(Collected data)
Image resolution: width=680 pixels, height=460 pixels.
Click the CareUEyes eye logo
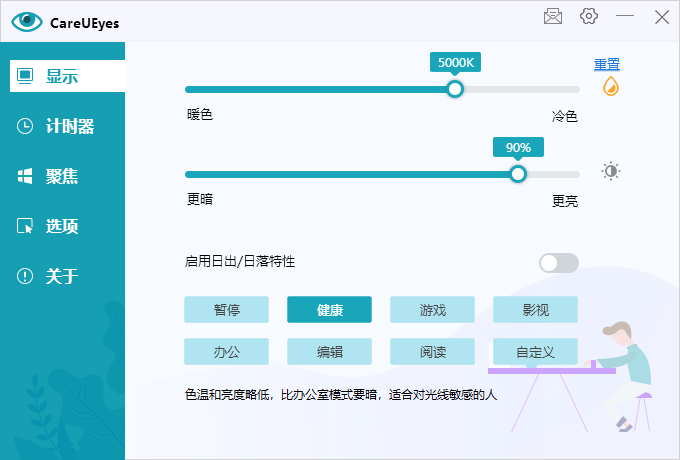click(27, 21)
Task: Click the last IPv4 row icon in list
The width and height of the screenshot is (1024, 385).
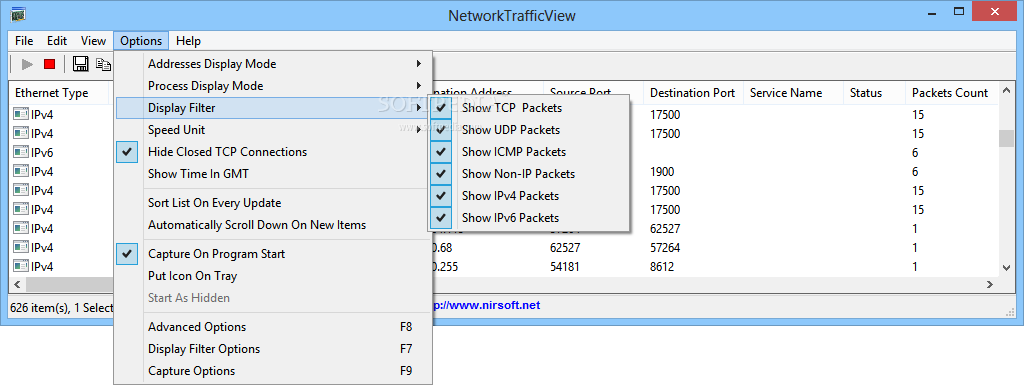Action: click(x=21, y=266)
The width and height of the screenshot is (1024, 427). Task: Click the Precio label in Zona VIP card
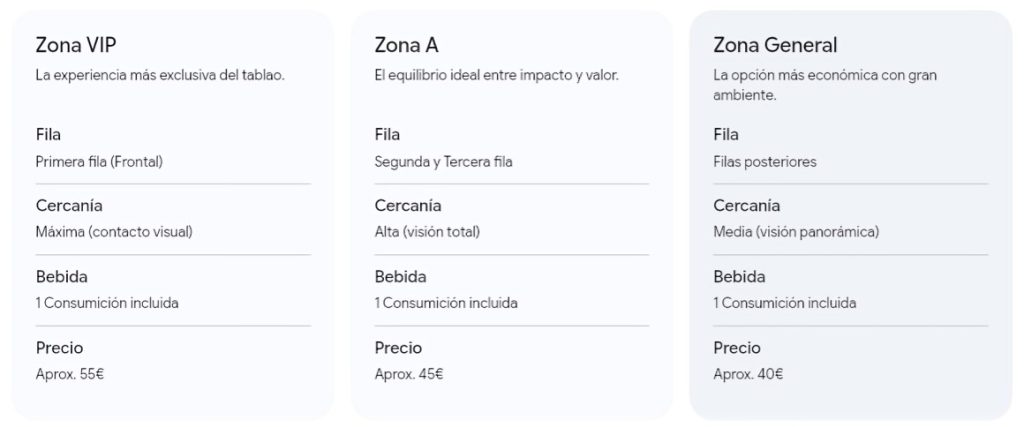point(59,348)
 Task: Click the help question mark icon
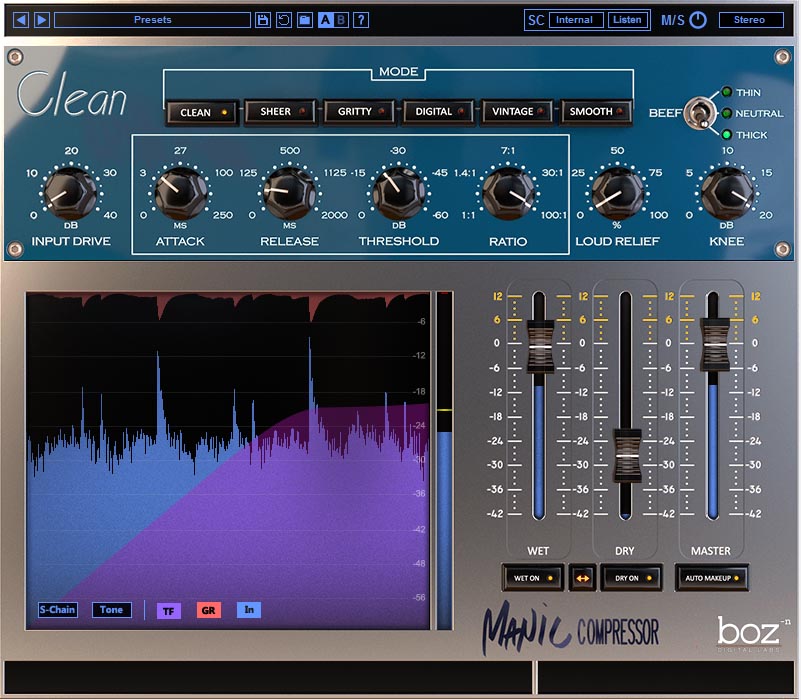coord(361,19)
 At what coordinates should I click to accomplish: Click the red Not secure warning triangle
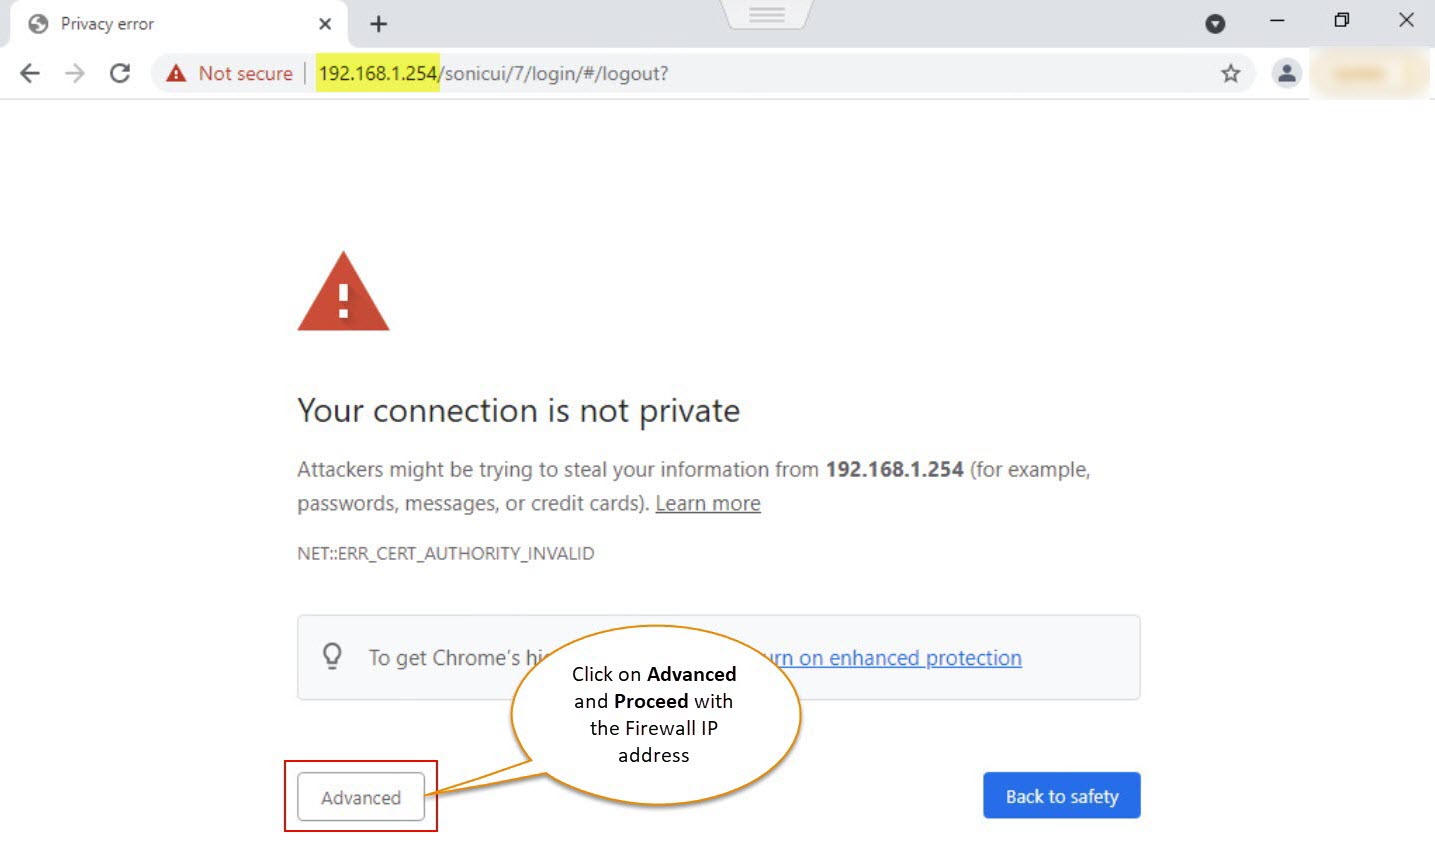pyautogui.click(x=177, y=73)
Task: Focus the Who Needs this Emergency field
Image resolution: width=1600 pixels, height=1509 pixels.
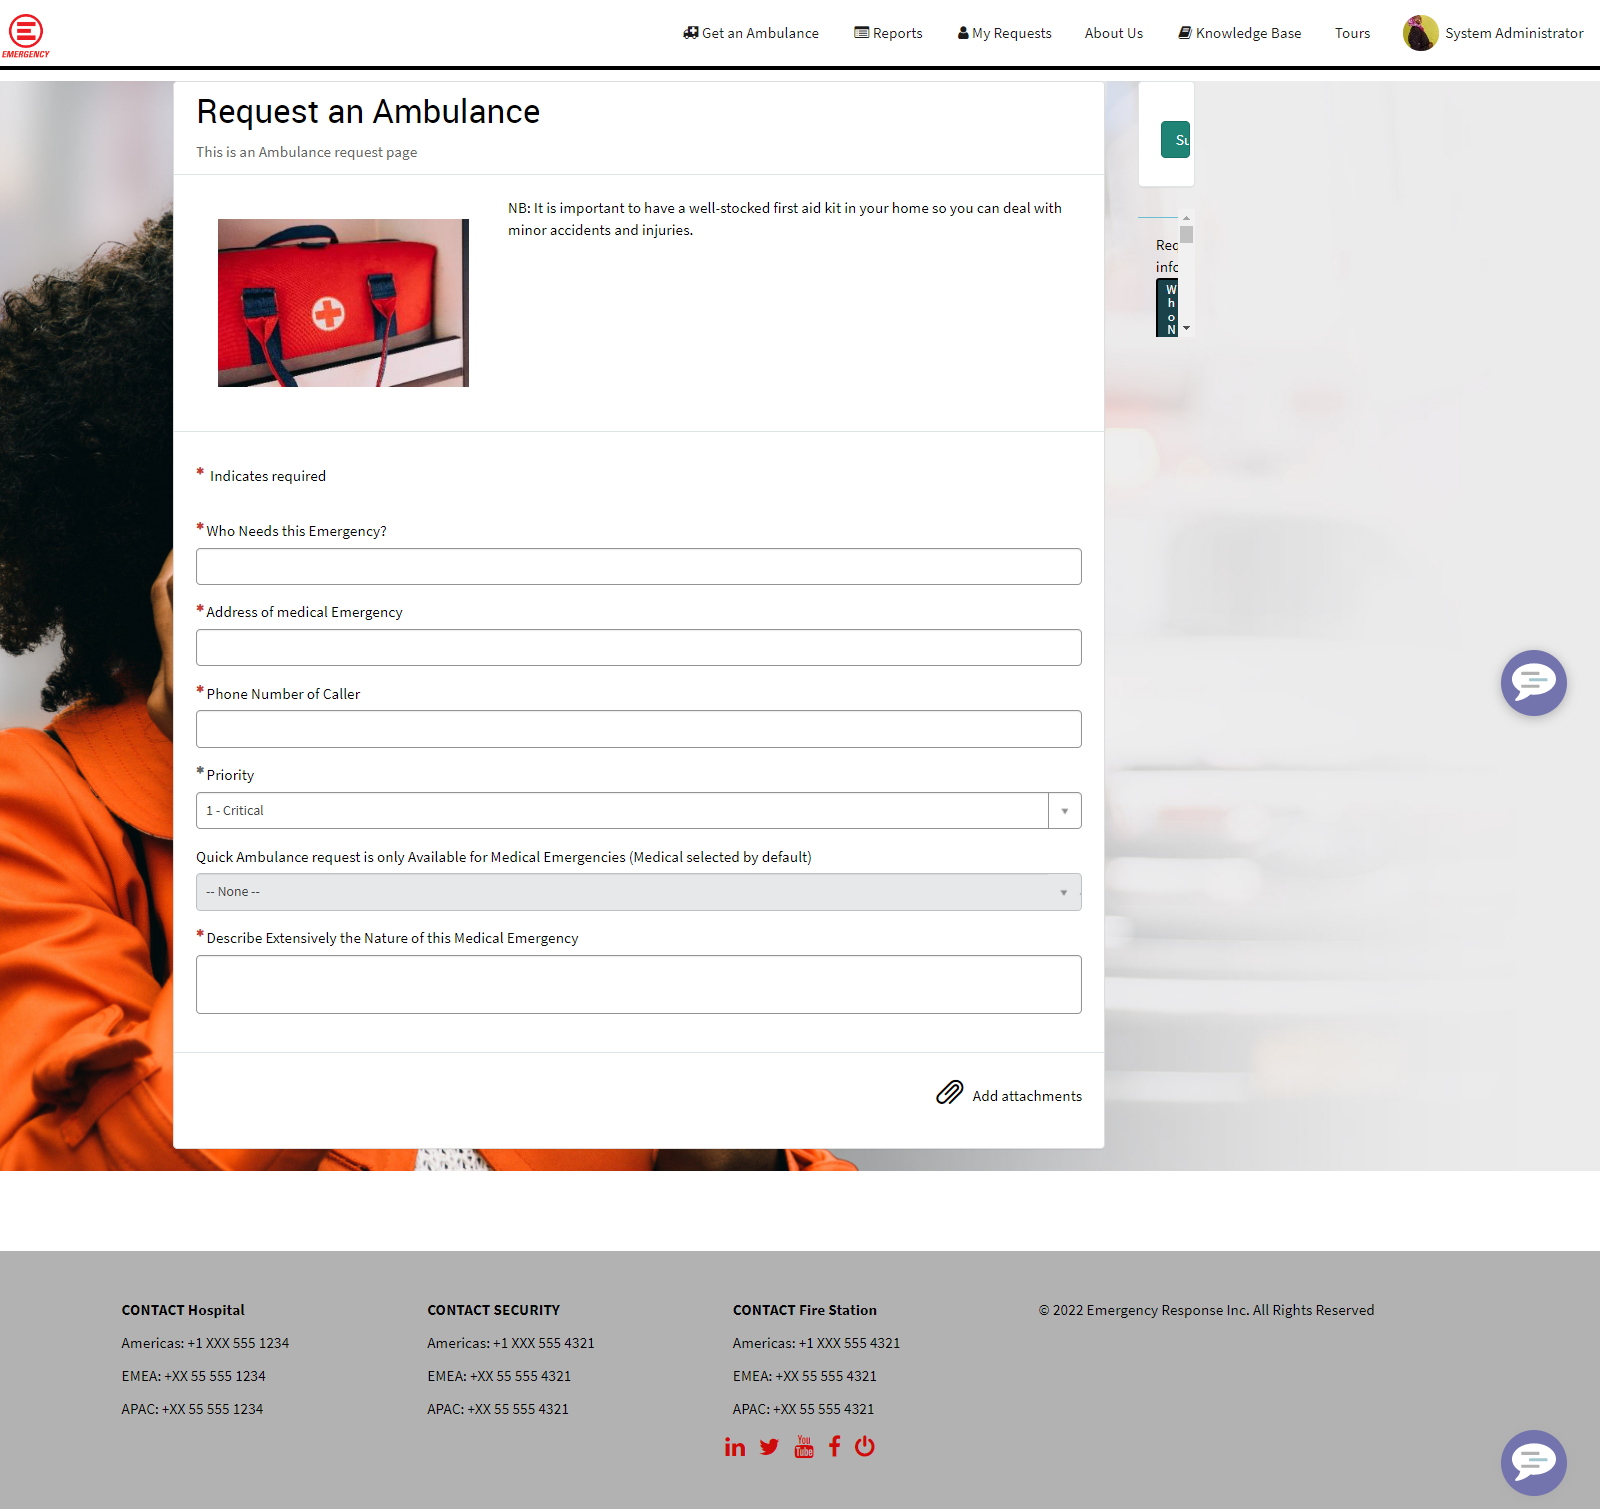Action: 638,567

Brief - Restate the data exactly, though only from the line that contains "Task: Click the help question mark icon" through its last line, both ends included and with the pictures left out.

Your response -
 Task: Click the help question mark icon
coord(361,19)
 At what coordinates should I click to accomplish: Click the red Not secure warning triangle
pyautogui.click(x=177, y=73)
Task: Focus the Who Needs this Emergency field
Image resolution: width=1600 pixels, height=1509 pixels.
Action: 638,567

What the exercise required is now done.